> _SEZIONE DEL DOCUMENTO_
════════

I risultati positivi sono stati ottenuti sia nelle forme recidivanti di sclerosi multipla, con i due studi OPERA, sia nella forma primariamente progressiva, con lo studio ORATORIO. “Questo convalida l’ipotesi che le cellule B siano al centro della biologia di base della malattia. Un farmaco come ocrelizumab ha infatti una grande peculiarità: distrugge in modo selettivo la popolazione dei linfociti B. Questi, da un lato aggrediscono direttamente il tessuto nervoso con un meccanismo anticorpo mediato, dall’altra attivano la popolazione di linfociti T. Ciò comporta una drastica riduzione dell’attività infiammatoria, che risulta pressoché azzerata: un calo del 90% nelle lesioni attive significa quasi la loro scomparsa, perché il confronto è con un farmaco – l’interferone – che già le diminuiva”.
Ne consegue una netta riduzione delle ricadute e una forte riduzione del rischio di accumulare disabilità, e questo si riflette in un miglioramento nella qualità di vita dei malati. “Dato che i linfociti T non vengono distrutti dal farmaco, rimane in gran parte inalterata la risposta contro gli agenti infettivi ai tumori, riducendo i problemi di sicurezza che hanno abitualmente i farmaci con una potente azione immunosoppressiva. Ocrelizumab, inoltre, non ha alcun impatto sulla fertilità”, continua Comi.

════════

> _USO DELLE INFORMAZIONI_
1 - Nel testo su ocrelizumab, con quale farmaco viene confrontato ocrelizumab riguardo al calo delle lesioni attive?
2 - Elenchi tutte le conseguenze che il testo su ocrelizumab indica nella frase che inizia con «Ne consegue».
3 - Prosegua il testo su ocrelizumab a partire dall'ultima frase riportata.

════════

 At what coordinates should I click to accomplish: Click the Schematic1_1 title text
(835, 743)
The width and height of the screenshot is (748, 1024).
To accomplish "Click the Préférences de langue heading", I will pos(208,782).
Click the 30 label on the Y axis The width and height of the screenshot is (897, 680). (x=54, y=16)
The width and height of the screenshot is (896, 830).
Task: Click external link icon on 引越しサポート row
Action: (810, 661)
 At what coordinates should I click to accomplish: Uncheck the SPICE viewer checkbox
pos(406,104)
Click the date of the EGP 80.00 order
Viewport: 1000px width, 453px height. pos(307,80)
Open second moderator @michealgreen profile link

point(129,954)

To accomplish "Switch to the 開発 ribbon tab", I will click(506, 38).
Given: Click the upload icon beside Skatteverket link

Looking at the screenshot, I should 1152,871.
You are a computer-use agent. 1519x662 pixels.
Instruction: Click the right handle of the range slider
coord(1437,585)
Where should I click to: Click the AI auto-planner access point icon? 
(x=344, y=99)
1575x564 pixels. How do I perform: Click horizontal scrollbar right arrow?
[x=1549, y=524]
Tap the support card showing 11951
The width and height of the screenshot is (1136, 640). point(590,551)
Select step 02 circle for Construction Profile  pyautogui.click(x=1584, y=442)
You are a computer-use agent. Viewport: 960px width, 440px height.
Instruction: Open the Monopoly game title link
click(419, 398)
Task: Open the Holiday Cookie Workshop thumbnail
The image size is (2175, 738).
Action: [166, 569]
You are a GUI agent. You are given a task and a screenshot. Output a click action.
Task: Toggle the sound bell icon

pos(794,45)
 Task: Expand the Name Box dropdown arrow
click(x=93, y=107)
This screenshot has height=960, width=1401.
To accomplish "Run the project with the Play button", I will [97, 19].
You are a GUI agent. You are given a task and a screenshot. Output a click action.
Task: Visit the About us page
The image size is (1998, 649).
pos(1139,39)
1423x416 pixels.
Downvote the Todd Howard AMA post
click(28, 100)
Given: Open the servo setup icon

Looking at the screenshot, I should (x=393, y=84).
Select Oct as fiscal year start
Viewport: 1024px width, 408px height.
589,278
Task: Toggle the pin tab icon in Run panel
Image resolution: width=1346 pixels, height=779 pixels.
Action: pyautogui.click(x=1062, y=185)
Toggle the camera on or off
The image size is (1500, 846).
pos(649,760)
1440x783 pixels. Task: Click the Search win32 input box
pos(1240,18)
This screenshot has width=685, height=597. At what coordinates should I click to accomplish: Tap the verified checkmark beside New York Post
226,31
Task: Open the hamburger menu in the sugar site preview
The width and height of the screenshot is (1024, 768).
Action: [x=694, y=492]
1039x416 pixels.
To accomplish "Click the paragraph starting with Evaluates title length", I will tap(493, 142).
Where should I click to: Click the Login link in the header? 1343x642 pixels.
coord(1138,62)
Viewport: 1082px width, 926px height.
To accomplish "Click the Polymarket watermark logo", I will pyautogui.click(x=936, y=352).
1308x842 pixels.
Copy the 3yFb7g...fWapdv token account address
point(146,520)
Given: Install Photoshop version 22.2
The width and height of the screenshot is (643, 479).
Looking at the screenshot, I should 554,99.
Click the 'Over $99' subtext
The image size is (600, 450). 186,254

════════

> _RISULTATI ATTESI_
1 - Con l'interferone.

2 -
- Netta riduzione delle ricadute
- Forte riduzione del rischio di accumulare disabilità
- Miglioramento nella qualità di vita dei malati

3 -
E i risultati positivi conseguiti nelle forme primariamente progressive di malattia sono ancora più rilevanti: “Ocrelizumab è il primo farmaco in grado di ridurre significativamente il rischio di progressione della disabilità, e ciò apre una nuova prospettiva per il trattamento delle forme progressive di malattia che affliggono circa la metà dei pazienti con sclerosi multipla, peraltro quelli con maggiori alterazioni della vita quotidiana. Il paziente, e il clinico, hanno ora a disposizione un nuovo strumento che agisce in modo diverso rispetto a quelli utilizzati attualmente e che quindi contribuisce a quello che oggi è l’aspetto fondamentale della cura di questa malattia: la terapia personalizzata”.
L’approccio personalizzato, infatti, consente di individuare per ogni paziente, in ogni momento della sua storia di malattia, quale sia il trattamento più opportuno: un metodo che mira ad ottimizzare il rapporto rischio-benefici e a conseguire, in una proporzione significativa dei pazienti, un completo controllo della malattia.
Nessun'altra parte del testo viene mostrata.